The Board of Education of the Colonial School District (“District”), after suspending a teacher for three days for conduct involving three minor students, declined to give the names of the students involved to the Colonial Educational Association (“Association”), the collective bargaining agent for the teacher. In response to a complaint filed by the Association, the Public Employment Relations Board (“Employment Relations Board”) held that the District was guilty of an unfair labor practice in refusing to disclose the names and required it to disclose them without first consulting with the parents of the students. On appeal from the decision of the Employment Relations Board, the Court of Chancery held that an unfair labor practice had occurred but also held that the required disclosure of the names without prior consultation with the parents of the students was not an appropriate remedial order under 14 Del.C. § 4008(a). This appeal followed. We find no error in the Court of Chancery’s holdings and therefore AFFIRM.

I.

In January, 1995, the District suspended for three days, without pay, a music teacher employed by the District, “[f]or conduct that is considered to be insubordinate, unprofessional, and gives the appearance of sexual harassment directed toward female students.” Three incidents of alleged misconduct provided the basis for this disciplinary action.

The first incident, in October, 1994, involved the hugging by the teacher of a female student and the kissing of her on top of her head and on her cheek. The second incident, in December, 1994, allegedly involved the kissing of a female seventh grader on the forehead by the teacher, accompanied by inappropriate comments. The third incident, also in December, 1994, involved the teacher being kissed by a female student as she exited a school bus. Faculty members observed the first and third incidents and the teacher has admitted them. Evidence supporting the second incident consists of statements by several students who witnessed the incident and the statement of the student who complained of the teacher’s inappropriate comments. It is this evidence that primarily fuels the dispute before the Court.
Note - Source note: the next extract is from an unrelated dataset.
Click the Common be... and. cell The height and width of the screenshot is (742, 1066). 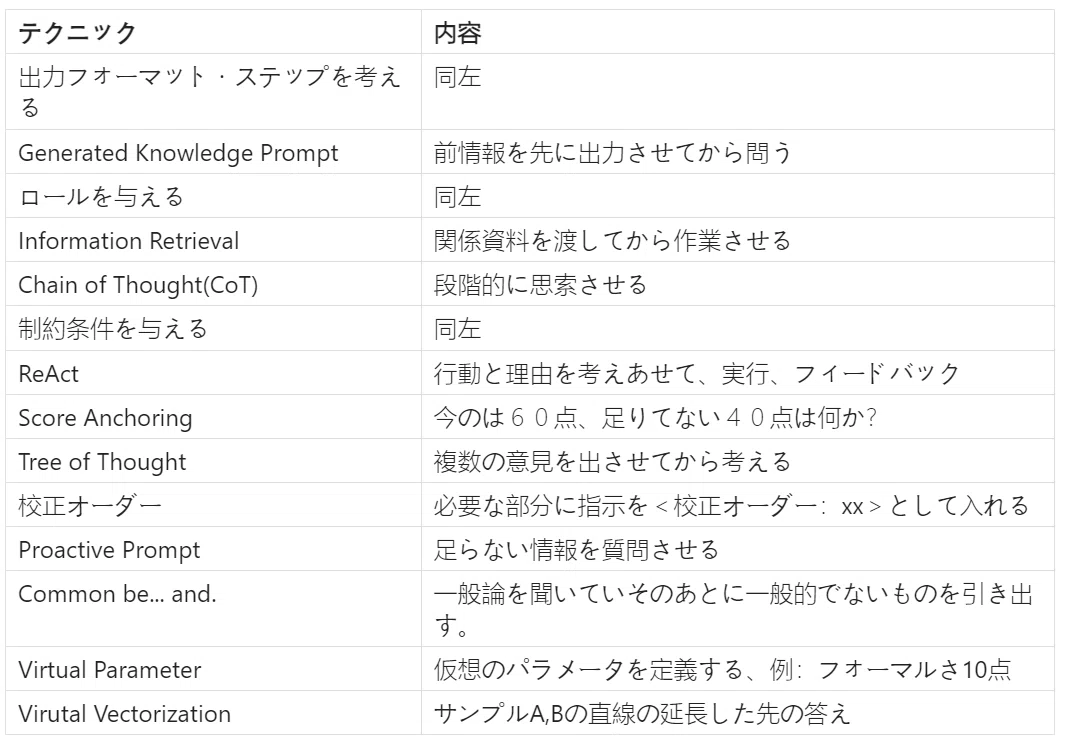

After the teacher was informed of the District’s decision to discipline him, he filed a grievance under the Association/District collective bargaining agreement. The agreement provides: “No employee shall be disciplined, reprimanded or reduced in pay except *363 for just cause.” 1 In connection with the grievance proceeding the District refused to divulge the names of the complaining students or student witnesses. This led to the Association filing an unfair labor practice complaint with the Employment Relations Board created by the Public School Employment Relations Act. 14 Del.C. Ch. 40. The Act provides a procedure to address allegedly unfair labor practices in the public school system. 2 It has the stated purpose “to promote harmonious and cooperative relationships between public school districts and their employees and to protect the public by assuring the orderly and uninterrupted operations and functions of the public school system.” 14 Del.C. § 4001.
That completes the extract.